Immer wichtiger wird es daher, Übergänge zwischen diesen Bereichen flexibler zu gestalten, besonders im Interesse der schwächeren Gruppen am Arbeitsmarkt und im Interesse von Menschen, die Beruf und Familie vereinen möchten. Vorstellbar wären zum Beispiel eine Kombination von einem Teilarbeitslosengeld mit einem Teilerwerbseinkommen, die familienfreundlichere Gestaltung von Arbeitszeiten und Öffnungszeiten von Kinderbetreuungseinrichtungen oder auch ein Urlaubsansparmodell für besonders intensive Zeiten der Kinderbetreuung.
■ Den Sozialstaat transparent und bürgernah gestalten Die Zugangsbedingungen zu verschiedenen Sozialleistungen sind zum Teil sehr unterschiedlich gestaltet. Das führt dazu, daß hilfsbedürftige Menschen viele bürokratische Hürden überwinden müssen, um Leistungen in Anspruch nehmen zu können. Außerdem wird im Zuge von Budgeteinsparungen die Leistungsvergabe immer restriktiver gehandhabt, was sozial Schwächere in besonderer Weise trifft. Es ist deshalb notwendig, verschiedene Systeme von Sozialleistungen aufeinander abzustimmen und einheitliche Zugangsbedingungen zu schaffen.
Ganzheitliche Sicht
Wesentliche Voraussetzung dafür ist, daß in den verantwortlichen Stellen eine ganzheitliche Sicht der Notlage und des betroffenen Menschen gefördert wird. In diesem Zusammenhang weise ich darauf hin, daß das Einfrieren der Höhe von Arbeitslosenbezügen, Karenz- und Pflegegeld, von Familienbeihilfen und ähnlichen Sozialleistungen eine große Belastung für jene Menschen darstellt, die in der früher beschriebenen Ar-mutsgefährdungszone leben. Auch, wenn es viele nicht wahrnehmen wollen: Ein paar hundert Schilling mehr oder weniger im Monat zur Verfügung zu haben, kann entscheidend sein. Bei allem Verständnis für das Hervorkehren staatlicher Sparsamkeit und das Predigen öffentlicher Armut: Auf dem Bücken der Schwächsten und Kleinsten zu sparen, halte ich nicht für sozial.

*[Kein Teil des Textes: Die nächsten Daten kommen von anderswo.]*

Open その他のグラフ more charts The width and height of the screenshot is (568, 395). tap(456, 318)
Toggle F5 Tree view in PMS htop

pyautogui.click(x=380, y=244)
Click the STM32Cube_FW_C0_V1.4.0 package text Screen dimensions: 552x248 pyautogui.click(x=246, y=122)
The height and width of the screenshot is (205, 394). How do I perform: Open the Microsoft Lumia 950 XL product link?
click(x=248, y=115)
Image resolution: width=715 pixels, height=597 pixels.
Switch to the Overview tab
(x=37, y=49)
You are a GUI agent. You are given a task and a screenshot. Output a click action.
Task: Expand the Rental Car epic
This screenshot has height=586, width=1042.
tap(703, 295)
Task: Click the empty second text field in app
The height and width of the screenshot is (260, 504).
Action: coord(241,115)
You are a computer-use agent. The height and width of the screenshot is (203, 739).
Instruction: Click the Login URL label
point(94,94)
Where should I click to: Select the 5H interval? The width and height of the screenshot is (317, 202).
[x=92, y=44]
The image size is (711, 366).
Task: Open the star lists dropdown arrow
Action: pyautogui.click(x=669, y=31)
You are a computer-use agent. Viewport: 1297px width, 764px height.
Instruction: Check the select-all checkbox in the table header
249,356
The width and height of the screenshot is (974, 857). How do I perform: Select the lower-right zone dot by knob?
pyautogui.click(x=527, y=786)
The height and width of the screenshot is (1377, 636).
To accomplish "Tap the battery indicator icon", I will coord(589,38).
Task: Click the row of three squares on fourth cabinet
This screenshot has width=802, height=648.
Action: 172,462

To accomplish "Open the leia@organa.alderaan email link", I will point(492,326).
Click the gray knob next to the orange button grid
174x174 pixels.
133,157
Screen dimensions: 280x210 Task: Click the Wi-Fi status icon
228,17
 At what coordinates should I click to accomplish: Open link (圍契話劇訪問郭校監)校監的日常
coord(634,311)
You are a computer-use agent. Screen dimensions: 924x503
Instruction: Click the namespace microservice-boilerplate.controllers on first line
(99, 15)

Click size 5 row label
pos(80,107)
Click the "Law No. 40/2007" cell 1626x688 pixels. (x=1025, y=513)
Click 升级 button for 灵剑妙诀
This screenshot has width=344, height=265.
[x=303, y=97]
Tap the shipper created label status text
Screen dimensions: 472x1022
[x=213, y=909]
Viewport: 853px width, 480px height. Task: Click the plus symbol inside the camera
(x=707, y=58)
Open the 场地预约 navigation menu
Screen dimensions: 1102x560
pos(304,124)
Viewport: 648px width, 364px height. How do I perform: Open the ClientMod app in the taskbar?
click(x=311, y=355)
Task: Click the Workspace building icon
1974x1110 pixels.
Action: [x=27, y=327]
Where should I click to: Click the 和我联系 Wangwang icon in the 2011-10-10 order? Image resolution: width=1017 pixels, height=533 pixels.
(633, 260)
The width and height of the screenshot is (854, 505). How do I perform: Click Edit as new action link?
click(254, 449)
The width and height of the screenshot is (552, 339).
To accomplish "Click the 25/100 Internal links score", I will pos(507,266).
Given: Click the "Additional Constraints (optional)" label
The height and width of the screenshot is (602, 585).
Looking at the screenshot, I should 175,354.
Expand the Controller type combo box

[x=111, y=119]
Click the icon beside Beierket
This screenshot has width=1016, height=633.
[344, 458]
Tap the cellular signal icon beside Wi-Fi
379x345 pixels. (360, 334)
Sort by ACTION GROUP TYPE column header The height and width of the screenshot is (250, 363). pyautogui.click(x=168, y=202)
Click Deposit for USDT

Bei all dem wissen wir, daß man Armut in ihrer umfassenden Dimension nicht zur Gänze abschaffen kann. Es wird immer so etwas wie unabwendbares leid im Leben von Menschen geben. Sinndimension, die hinter diesem Leid steht, kann auch die Wohlfahrtsgesellschaft nicht stiften. Sie kann wohl Räume für Sinnfindung schaffen.
Die materielle Dimension der Armut ist jedoch nicht unabwendbar und schicksalhaft. Unser Ziel als Caritas sollte daher gemeinsam mit öffentlichen Institutionen und anderen privaten Trägern sein, daran mitzuwirken, daß die materielle Dimension der Armut und ihre Folgen zu einem vorübergehenden Phänomen werden.